Yunus menyebut sempat bertanya ke analis PPATK terkait surat diberikan ke APH. Ia menyebut 100 surat itu termasuk pidana korupsi.
"Kenapa Anda kasih ke APH? Saya tanya ke analis PPATK. 'Ini yang besar-besar Pak.' Apa predikat crime-nya? Korupsi ternyata. Jadi itu yang dikasih terpisah ke APH, tetapi tak diberikan ke Menkeu," ujar Yunus.
"Saya tanya lagi, 'lalu yang dikasih ke Kemenkeu yang mana?', Itu gratifikasi, suap yang kecil-kecil ternyata," imbuh Yunus.

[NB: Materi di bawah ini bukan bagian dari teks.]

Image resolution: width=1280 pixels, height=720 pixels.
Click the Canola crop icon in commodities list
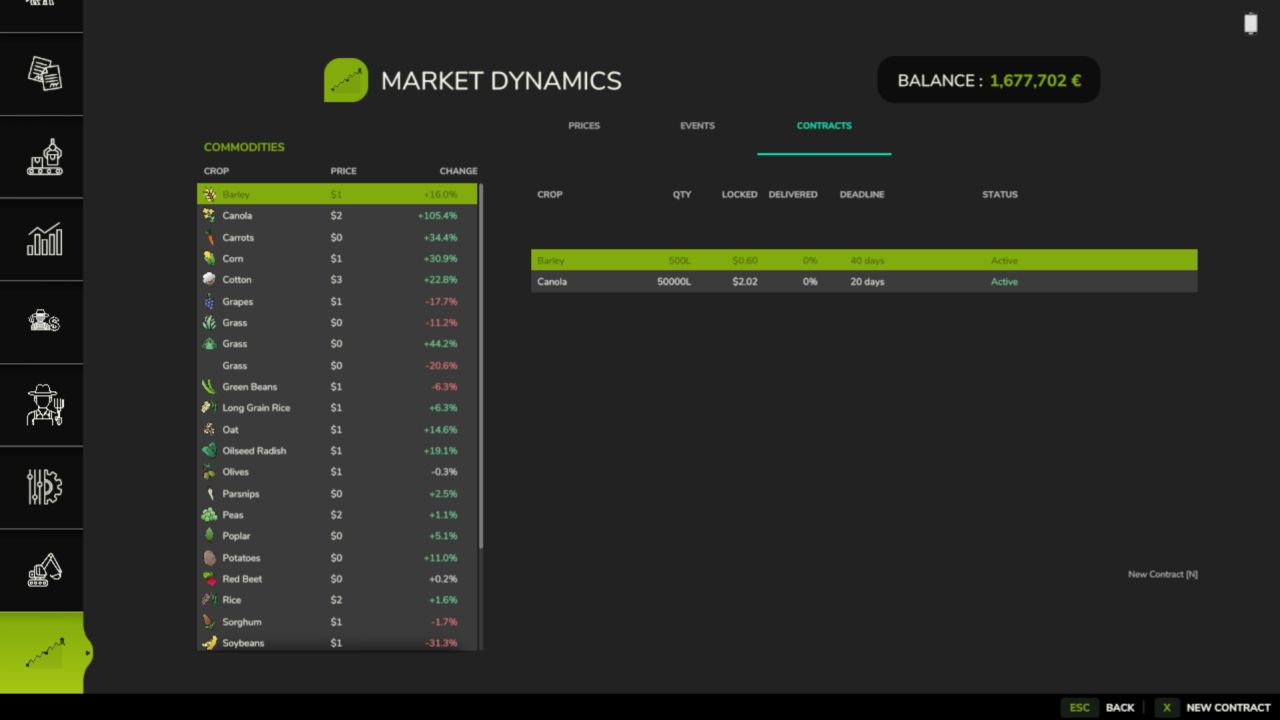point(209,215)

Menurut Yunus jika data analisis sudah diberikan ke APH. Maka indikasi tindak pidananya semakin kuat.
"Jadi kalau langsung ke APH itu indikasi pidananya cukup kuat. Kalau nggak, ya percuma dia analisis kerja dengan ilmu yang ada dan data base yang ada," sambungnya.
Untuk diketahui, pada rapat bersama Komisi XI DPR RI, Menkeu Sri Mulyani membagi 300 surat dari PPATK menjadi 3 bagian yaitu 100 surat, 135 surat, dan 65 surat:
- 100 surat dengan nilai transaksi Rp 74 triliun dari periode 2009-2023 yang ditujukan PPATK ke aparat penegak hukum lain.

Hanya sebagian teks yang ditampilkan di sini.